E-postanın hitap ve amaç cümlelerinde mesajı kısa ama güçlü şekilde vermek önemlidir. Ben hala masada, bilgisayarın başında, mesajım da zaten aklımda , tam başlayacağım, bu defa da aralarında "ne yazalım" diye konuşmaya başladılar. İkisi karşılıklı oturdukları misafir koltuklarında ellerinde kahveleri metni tartışırken ben de masada, içimde inanılmaz şekilde beni dürtüp duran "hadi, gönder tuşuna bas" diyen iç sesime direnerek, kalan son takatimle dinliyorum. Başım nasıl zonkluyor bir taraftan.

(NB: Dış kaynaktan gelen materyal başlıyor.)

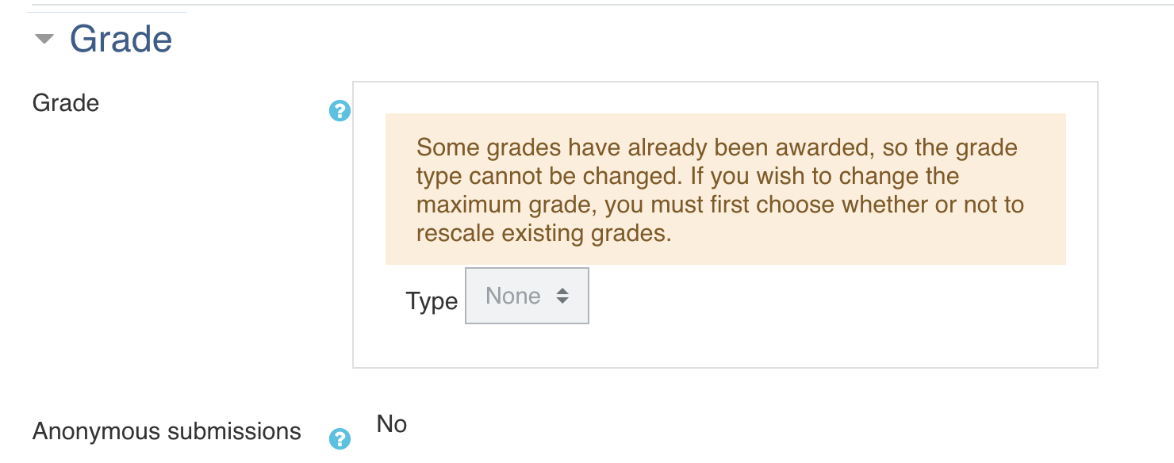Open the grade Type dropdown showing None

tap(527, 296)
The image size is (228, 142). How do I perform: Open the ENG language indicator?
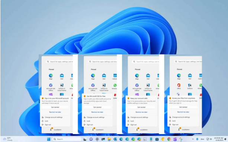pyautogui.click(x=202, y=139)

Sonunda, sonunda derken bu kısım "kim göndersin"den oldukça uzun sürdü, bir metinde mutabık kaldılar. Dikte kısmı başladı,
Sayın..
... sigorta yenilemelerinde tarafımıza...
Ve durup metni biraz daha değiştirmeye karar verdiler , tekrar aralarında konuşmaya başladılar. O an artık dayanılmaz hal alan zonklama ve ağrıyla elimi başıma götürdüm, başımın sol tarafı neredeyse erik kadar şişmişti, farkına bile varmamıştım. Hani herkesin bir ağızdan konuştuğu uğultulu anlarda aniden bir sessizlik anı olur ve o an tek kişinin sesi duyulur ya, işte tam da öyle bir anda ağzımdan şu cümle çıktı
" Off, kafam şişti"
Sessizlik...
Hararetli şekilde konuşan iki yöneticim inanmaz gözler ve şaşkınlıkla bana bakıyordu. Allah'ım ben ne dedim!

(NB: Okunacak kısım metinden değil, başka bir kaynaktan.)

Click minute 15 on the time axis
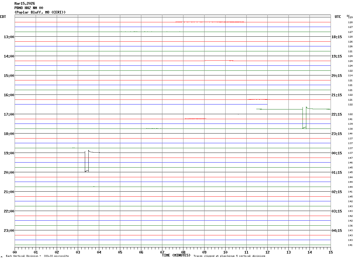 (331, 252)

Genel müdürüm, çok nazik, çok kibar insan, "Zeynep 'cim, biz böyle daldık, aramızda konuşup durduk, senin de kafanı şişirdik" dedi. Off ... Yer yarılsa da dibine girsem!
"Olur mu hiç" dedim , "Hiç öyle bir şey söyler miyim? "Kafam -ikimizin de ODTÜ lü alışkanlığı ile- literally şişti (gerçek anlamda)" dedim, masadan kalktım, kendisine kafamdaki şişliği gösterdim ve sabahki kazayı anlattım. Tabi sonrasında tüm günün getirdiği, hepimize yüklediği yorgunluk ve gerginlik, yerini rahatlatan kahkahalara bıraktı. Hemen buz buldular, beni koltuklardan birine oturttular, ikisi bilgisayar başına geçip mesajı yazdılar.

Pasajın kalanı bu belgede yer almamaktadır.